The Kyiv School of Economics insists the numbers on the Russian dashboard are flashing red. Russia’s monthly fiscal deficit reached a record 3.9tn roubles (£43.3bn) in December and its total budget deficit for 2022 was 3.3tn roubles – or 2.3% of GDP – set against a projected an annual surplus of 1.3tn. Overall spending in 2022 was 7.3tn roubles higher than forecast, presumably due to vast defence spending.
Putin plans to spend 6.3 % of GDP on defence and national security in the 2023 federal budget alone, doubling defence spending to more than 10tn roubles. The question then becomes how long this level of spending can be sustained if energy revenues are falling so fast.
Demarais said the first signs of serious strain would be unplanned debt issuance and the sale of some of its 310bn yuan (£37.5bn), the only currency in Russia’s reserves that can be used for interventions in the foreign exchange market.
Various estimates exist, but some say Russia’s planned spending is probably sustainable on an assumed Urals crude oil pice of $70 a barrel. Russia won’t burn through its stock of yuan assets this year unless the Urals price halves and averages $25 a barrel, according to Bloomberg Economics.
The US bank Citigroup estimates it would only take an average price of $35 to deplete the available yuan resources already in 2023.

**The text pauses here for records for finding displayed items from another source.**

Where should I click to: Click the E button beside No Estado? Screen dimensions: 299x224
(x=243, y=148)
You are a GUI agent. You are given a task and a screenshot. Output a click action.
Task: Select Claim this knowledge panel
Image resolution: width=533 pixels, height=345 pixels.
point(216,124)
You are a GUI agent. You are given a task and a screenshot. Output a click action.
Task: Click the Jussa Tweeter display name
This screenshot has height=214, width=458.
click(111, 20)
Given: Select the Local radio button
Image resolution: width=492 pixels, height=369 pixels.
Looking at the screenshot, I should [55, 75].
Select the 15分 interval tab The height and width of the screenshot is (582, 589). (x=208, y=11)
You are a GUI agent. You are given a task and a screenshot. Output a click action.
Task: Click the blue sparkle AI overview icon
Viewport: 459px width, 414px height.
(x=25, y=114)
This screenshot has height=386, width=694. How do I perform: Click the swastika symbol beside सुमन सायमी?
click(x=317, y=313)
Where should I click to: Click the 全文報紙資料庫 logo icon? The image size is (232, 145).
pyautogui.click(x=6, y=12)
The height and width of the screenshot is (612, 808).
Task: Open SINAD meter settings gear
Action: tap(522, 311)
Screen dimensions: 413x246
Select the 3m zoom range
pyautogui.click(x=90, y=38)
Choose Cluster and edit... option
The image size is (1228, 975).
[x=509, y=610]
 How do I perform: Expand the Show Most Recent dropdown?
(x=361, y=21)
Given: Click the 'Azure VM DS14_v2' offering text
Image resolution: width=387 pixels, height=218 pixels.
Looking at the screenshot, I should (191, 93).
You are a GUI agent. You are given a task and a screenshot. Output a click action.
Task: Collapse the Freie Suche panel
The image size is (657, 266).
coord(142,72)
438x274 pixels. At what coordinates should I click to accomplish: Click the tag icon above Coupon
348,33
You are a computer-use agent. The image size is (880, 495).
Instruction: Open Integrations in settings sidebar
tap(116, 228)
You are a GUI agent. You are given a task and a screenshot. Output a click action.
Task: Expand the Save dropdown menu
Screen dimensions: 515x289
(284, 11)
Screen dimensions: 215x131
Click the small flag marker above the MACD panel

But as the past year has shown, Russia is not sitting idle in the face of a price cap. Learning from its growing ally, Iran, it has assembled an ageing dark fleet of smaller, older ships carrying crude oil mainly to China and India. Evasion will be attempted through multiple means: flags of convenience; the blending of crude; Russian insurance schemes; or the simple manipulation of documents. New crude oil transfer hubs are already emerging. It will depend on whether this covert market grows into a viable alternative to the G7 cap, and the price at which the oil is bought by China.
In the end an international sanctions war is a game of cat and mouse in which both sides look for clues amid the disinformation to try to pre-empt the other’s moves.
Ultimately it is not as decisive as the battlefield, but if the west can stay the course, Putin may yet find his options narrowing. If he survives it will be a huge blow to the power of the dollar, and one that will not go unnoticed in Beijing.